Appena fui in grado di parlare, chiesi di riavere il mio libro di preghiere che mia moglie Gioia mi portò insieme a quello dei Salmi. Seguendo l'insegnamento del mio rabbino aprii a caso il libro dei Salmi e vi lessi il salmo 17, il salmo della vita.
Durante la degenza
in rianimazione che durò nove interminabili giorni, accadde un episodio che mi
è caro. Stavo leggendo i Salmi, quando mi addormentai. Risvegliandomi vidi in
fondo al letto un sacerdote che pregava con fervore e immaginando che fosse
venuta la mia ora gli dissi che ero di religione ebraica e che se la mia ora
era venuta, mandasse a chiamare subito il rabbino Toaff. Il sacerdote mi
rassicurò dicendomi che stava soltanto pregando per me. Io apprezzai moltissimo
il suo gesto e ci salutammo. Dopo neanche mezz'ora era di ritorno, aveva una
cosa importante da dirmi: «Emanuele, voi avete gli stessi nostri Salmi!». Io non potevo
parlare: feci cenno di sì con la testa.

**********

• OBIETTIVO A: Secondo il testo, quanti giorni durò la degenza in rianimazione?
• OBIETTIVO B: Riporta dal testo tutto il passo che va da "Appena fui in" giù fino a "salmo della vita.".
Il materiale proviene da una fonte diversa.

[Dati raccolti]
**********

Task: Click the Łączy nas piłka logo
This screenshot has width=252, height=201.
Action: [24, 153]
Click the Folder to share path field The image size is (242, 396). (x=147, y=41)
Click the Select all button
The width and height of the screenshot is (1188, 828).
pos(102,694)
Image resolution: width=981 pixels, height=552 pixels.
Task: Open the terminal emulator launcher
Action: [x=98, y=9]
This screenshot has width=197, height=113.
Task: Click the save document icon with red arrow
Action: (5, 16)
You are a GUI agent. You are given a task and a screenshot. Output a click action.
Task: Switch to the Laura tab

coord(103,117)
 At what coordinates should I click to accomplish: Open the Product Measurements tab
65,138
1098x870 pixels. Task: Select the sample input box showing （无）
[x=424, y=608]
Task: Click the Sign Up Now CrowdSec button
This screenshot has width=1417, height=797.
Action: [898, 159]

**********

• RISPOSTA A: Nove giorni.

• RISPOSTA B:
Appena fui in grado di parlare, chiesi di riavere il mio libro di preghiere che mia moglie Gioia mi portò insieme a quello dei Salmi. Seguendo l'insegnamento del mio rabbino aprii a caso il libro dei Salmi e vi lessi il salmo 17, il salmo della vita.